Loveden area of Lincolnshire – Local History & Information

Foster Family

Long Bennington builder John William Foster married Elizabeth Anne Sarah Jane Johnson (also from Long Bennington) in 1885.  She already had a son and they had another 10 children, including:

  • Richard Green (Johnson)   1884
  • Mary E                             c1886
  • Gertrude Emma                c1892
  • John W                            1894
  • Ethel A                             c1898
  • William A                         c1899
  • Kate Annie                       c1900
  • Jean                                c1904
  • Joseph                             c1905
  • Leslie                              c1908

 In 1891 they were living on North Road, by 1901 they were in Welborns Lane, where Richard had started work as a bricklayer’s labourer and Mary was ‘mothers helper’.  In 1911 some of the children were at home while Richard, John and William were staying nearby with their grandfather – John Foster, a housepainter.

John Foster (known as Jack) joined the Sherwood Foresters in Feb 1914 and so had 5 month’s training when war broke out.  He was sent to the Western Front with 2nd Battalion and was present at the Battle of Mons and most of the fighting since.  After a whole year at the front he left the trenches at Ypres for 6 days leave in Long Bennington in Nov 1915.  He’d already fought at at Armentieries, La Bassee and Hooge, where he’d been buried alive in a trench for a time and was reported as missing.  He was now in a machine-gun section and one of only 30-40 men remaining of his original draft of 500 men.   

Jack transferred to the Machine Gun Corps (formed Oct 1915) and sent this letter to the Grantham Journal in Nov 1916.

In Nov/Dec 1917 he was involved in the Battle of Cambrai.  He was recommended for a DCM ‘for rendering aid to wounded comrades under heavy fire’ on 6 Dec 1917.  He didn’t get the medal as his CO2 was wounded, but the General wrote to him and he was promoted to L/Cpl.  In Feb 1918 he was given 14 days leave and  his brother William was given a short furlough from the Northumberland Fusiliers to meet him.

Jack was killed on the 22nd Mar 1918, the second day of the German spring offensive (Battle of St Quentin).  According to his officer he was killed while firing his (machine) gun.  But his death wasn’t reported for nearly a month and his body has not been identified.

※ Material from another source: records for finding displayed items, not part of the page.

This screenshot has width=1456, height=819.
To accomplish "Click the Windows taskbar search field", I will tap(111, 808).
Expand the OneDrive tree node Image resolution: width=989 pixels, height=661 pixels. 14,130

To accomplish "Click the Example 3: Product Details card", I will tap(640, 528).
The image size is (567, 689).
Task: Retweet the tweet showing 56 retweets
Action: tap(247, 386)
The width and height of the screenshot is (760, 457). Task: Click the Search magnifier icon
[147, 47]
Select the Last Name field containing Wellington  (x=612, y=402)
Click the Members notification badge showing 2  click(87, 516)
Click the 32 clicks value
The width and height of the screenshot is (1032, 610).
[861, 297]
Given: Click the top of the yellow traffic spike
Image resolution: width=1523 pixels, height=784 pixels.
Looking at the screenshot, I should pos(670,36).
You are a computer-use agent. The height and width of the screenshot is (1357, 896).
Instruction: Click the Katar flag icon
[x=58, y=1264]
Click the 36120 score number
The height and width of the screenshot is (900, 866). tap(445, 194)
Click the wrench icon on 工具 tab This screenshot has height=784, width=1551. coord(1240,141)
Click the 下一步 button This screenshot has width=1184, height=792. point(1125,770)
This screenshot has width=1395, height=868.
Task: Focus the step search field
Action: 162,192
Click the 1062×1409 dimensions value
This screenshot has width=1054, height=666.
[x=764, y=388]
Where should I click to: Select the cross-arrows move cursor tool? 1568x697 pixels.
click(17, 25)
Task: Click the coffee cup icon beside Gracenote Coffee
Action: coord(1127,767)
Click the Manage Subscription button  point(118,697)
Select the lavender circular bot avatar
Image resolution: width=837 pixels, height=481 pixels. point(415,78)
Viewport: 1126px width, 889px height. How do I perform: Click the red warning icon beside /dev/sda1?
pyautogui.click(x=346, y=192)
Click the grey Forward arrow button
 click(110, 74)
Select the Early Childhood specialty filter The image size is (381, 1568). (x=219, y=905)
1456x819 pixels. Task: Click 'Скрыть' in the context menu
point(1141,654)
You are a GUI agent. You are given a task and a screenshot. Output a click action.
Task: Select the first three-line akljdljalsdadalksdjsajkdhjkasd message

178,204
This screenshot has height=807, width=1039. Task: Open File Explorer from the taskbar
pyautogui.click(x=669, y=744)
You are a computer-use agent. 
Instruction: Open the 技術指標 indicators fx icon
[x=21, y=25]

He was 23 and is commemorated on the Arras Memorial.

Postscript.  Jack’s brother William survived the war and married Audrey Stainton in Spilsby in 1930.  Their son, Jack Derek Foster (born 1932) was living in Long Bennington in 2014.   He was last seen in Grantham on 23 Dec 2014 after a hospital visit.  Sadly, after an extensive search by police and local residents over Christmas, his body was found near Foston on 6 Jan 2015.